Photo by Anil Jadhav

Google announced on its official blog today an interesting revamp of the textual directions given by Google Maps India. Until now, GMaps has delivered dry, technical, and for some people, unhelpful turn-by-turn directions, simply instructing the travel to turn right or left after a certain distance, and/or at a certain road. This is okay if you are a surveyor armed with technical equipment, or have named roads to go by.

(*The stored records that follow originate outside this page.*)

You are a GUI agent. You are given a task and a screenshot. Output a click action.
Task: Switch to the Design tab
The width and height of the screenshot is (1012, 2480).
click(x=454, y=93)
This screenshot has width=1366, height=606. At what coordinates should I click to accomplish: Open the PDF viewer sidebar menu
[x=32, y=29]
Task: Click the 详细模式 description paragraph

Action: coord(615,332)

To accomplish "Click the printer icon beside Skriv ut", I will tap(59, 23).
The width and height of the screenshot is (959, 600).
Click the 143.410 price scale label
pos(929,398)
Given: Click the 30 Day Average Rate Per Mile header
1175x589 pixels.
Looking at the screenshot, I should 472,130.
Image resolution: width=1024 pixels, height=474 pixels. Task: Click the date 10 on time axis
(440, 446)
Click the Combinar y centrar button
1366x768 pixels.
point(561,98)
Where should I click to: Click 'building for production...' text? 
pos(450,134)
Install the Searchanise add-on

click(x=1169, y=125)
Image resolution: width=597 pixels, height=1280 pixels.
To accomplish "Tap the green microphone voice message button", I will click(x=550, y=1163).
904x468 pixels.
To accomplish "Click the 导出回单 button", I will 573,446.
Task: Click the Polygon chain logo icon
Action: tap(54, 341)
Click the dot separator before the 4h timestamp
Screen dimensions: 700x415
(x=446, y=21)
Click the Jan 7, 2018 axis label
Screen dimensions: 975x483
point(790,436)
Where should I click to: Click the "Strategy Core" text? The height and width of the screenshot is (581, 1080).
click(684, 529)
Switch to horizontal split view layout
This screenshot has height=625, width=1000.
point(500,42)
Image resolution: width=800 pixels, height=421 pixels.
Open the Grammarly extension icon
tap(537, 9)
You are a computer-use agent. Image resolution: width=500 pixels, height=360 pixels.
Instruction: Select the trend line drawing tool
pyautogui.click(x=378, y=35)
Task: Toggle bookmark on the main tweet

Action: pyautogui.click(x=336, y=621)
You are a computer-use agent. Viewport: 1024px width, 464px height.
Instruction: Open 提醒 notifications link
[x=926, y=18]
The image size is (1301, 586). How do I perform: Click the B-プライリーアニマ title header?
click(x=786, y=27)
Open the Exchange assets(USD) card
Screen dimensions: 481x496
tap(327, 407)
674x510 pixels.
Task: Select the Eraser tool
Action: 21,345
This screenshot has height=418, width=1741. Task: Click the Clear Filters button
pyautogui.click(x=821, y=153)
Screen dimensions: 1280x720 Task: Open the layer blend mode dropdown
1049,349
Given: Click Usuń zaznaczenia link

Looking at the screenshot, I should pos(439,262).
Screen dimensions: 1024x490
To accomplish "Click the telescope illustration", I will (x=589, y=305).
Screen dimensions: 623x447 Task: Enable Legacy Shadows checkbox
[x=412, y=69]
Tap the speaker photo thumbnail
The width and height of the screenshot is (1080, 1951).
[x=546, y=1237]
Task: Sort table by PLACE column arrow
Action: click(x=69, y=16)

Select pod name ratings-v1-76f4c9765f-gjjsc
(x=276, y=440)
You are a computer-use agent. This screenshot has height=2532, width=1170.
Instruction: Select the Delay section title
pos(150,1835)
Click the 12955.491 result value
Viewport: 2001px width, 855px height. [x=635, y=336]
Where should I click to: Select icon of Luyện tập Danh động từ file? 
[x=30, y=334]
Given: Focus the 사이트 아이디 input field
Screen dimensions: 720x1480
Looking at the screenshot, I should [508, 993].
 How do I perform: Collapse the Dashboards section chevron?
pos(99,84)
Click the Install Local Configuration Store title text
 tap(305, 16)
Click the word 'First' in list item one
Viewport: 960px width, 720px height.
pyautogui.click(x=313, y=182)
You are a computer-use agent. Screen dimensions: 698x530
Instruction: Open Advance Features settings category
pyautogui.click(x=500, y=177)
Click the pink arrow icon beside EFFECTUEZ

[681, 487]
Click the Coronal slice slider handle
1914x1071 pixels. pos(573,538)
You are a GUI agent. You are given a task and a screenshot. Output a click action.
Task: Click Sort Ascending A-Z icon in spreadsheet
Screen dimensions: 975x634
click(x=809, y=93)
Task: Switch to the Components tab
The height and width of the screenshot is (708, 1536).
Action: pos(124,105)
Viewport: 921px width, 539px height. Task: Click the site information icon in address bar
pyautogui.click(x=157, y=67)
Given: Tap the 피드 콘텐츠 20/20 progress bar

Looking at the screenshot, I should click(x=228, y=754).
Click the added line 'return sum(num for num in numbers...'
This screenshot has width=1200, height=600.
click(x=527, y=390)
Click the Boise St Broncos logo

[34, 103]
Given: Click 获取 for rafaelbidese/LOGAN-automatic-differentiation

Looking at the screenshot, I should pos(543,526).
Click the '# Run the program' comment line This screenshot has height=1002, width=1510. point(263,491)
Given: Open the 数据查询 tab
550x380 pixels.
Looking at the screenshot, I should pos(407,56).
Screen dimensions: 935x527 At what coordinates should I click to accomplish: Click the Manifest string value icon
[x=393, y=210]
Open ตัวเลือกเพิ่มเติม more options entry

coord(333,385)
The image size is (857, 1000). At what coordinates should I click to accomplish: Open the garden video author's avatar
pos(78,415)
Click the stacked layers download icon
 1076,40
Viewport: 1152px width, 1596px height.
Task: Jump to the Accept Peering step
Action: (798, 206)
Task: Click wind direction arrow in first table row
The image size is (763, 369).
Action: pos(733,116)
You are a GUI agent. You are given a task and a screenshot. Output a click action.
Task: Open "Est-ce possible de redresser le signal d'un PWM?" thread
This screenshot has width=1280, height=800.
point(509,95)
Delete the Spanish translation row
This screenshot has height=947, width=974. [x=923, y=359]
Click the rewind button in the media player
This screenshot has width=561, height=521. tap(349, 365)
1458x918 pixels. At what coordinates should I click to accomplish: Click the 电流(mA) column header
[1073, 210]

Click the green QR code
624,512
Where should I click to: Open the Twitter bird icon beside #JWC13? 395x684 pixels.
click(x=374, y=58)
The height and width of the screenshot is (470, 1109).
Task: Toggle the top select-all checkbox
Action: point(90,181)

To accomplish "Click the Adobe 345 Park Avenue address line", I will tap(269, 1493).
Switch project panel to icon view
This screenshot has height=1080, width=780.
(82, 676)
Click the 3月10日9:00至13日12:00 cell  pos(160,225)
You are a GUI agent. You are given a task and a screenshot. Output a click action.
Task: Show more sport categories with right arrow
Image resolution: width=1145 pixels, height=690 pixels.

However, Google UX designers took a closer look at the needs and operating environment of Indian users and realized they were dealing with many situations where formal road names weren't available, or where users may have literacy issues or very different wayfinding habits. Landmarks, they discovered, play a critical role in orienting the traveler, and may be a more recognizable marker that indicates a turning point or correct progress--a gas pump , a seed store, a kiosk all may be better known markers of direction and distance than a formal road name (which may not be locally recognized) or distance traveled. The result is that Google has made these subtle but important changes to their text directions. It may also present a future opportunity to build a better database of locally important businesses and information nodes as it complies these marker points. 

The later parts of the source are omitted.